After opening at Henry Ford Cancer Institute, the two new interventions – VAL-083 from Kintara Therapeutics, Inc. and paxalisib from Kazia Therapeutics Limited– will subsequently open at more than 35 trial sites across the United States, with additional global sites in Canada, Europe and China to follow. VAL-083 is being evaluated in all three glioblastoma patient subtypes: newly-diagnosed methylated MGMT; newly-diagnosed unmethylated MGMT; and recurrent. Paxalisib is being evaluated in newly-diagnosed unmethylated and recurrent glioblastoma.
VAL-083 is a "first-in-class" small molecule that has been studied in more than 40 Phase I and Phase II clinical trials in multiple indications sponsored by the National Cancer Institute. VAL-083 is independent of the MGMT resistance mechanism and has been granted Orphan Drug Designation for glioblastoma by the FDA and for Glioma by the European Medicines Agency. In addition, the FDA granted Fast Track Designation for VAL-083 in recurrent glioblastoma.
Paxalisib is a small molecule inhibitor of the PI3K / AKT / mTOR pathway. The PI3K pathway appears to be disordered in more than 85% of cases of glioblastoma, making this pathway a high-potential target for new glioblastoma therapies. Paxalisib is a potent inhibitor of the PI3K pathway, and has been shown to have an anti-tumor effect in animal models of glioblastoma. Paxalisib was granted Orphan Drug Designation for glioblastoma by the FDA in February 2018, and Fast Track Designation for glioblastoma by the FDA in August 2020.

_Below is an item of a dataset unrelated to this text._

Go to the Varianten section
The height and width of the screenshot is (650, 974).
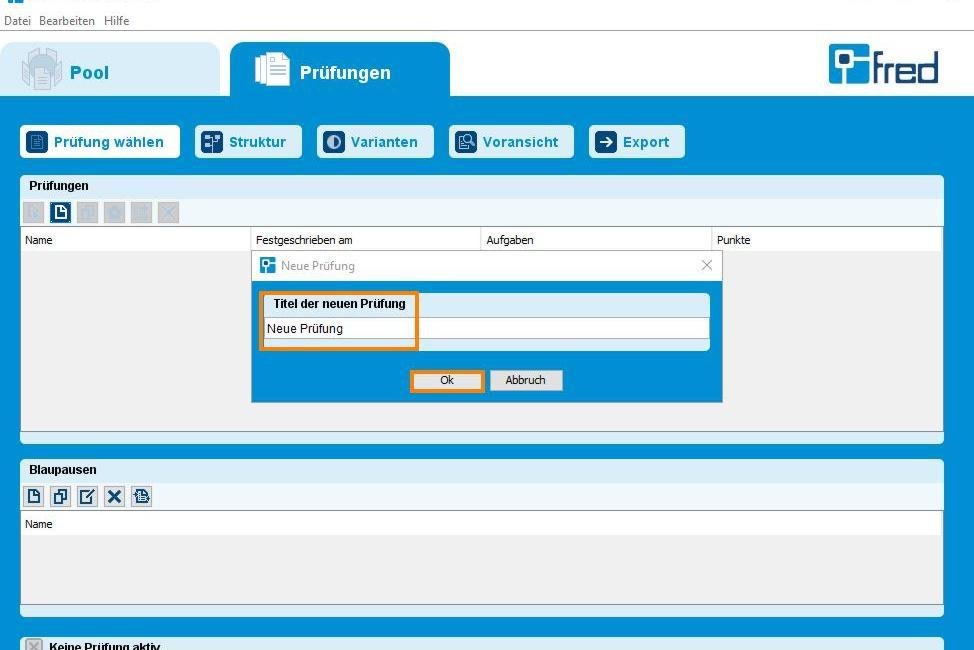pos(375,142)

GBM AGILE is an international, innovative platform trial designed to more rapidly identify and confirm effective therapies for patients with glioblastoma through response adaptive randomization and a seamless phase II/III design. The trial, conceived by over 130 key opinion leaders, is conducted under a master protocol, allowing multiple therapies or combinations of therapies from different pharmaceutical partners to be evaluated simultaneously. With its innovative design and efficient operational infrastructure, data from GBM AGILE can be used as the foundation for a new drug application and biologics license application submissions and registrations to the FDA and other health authorities.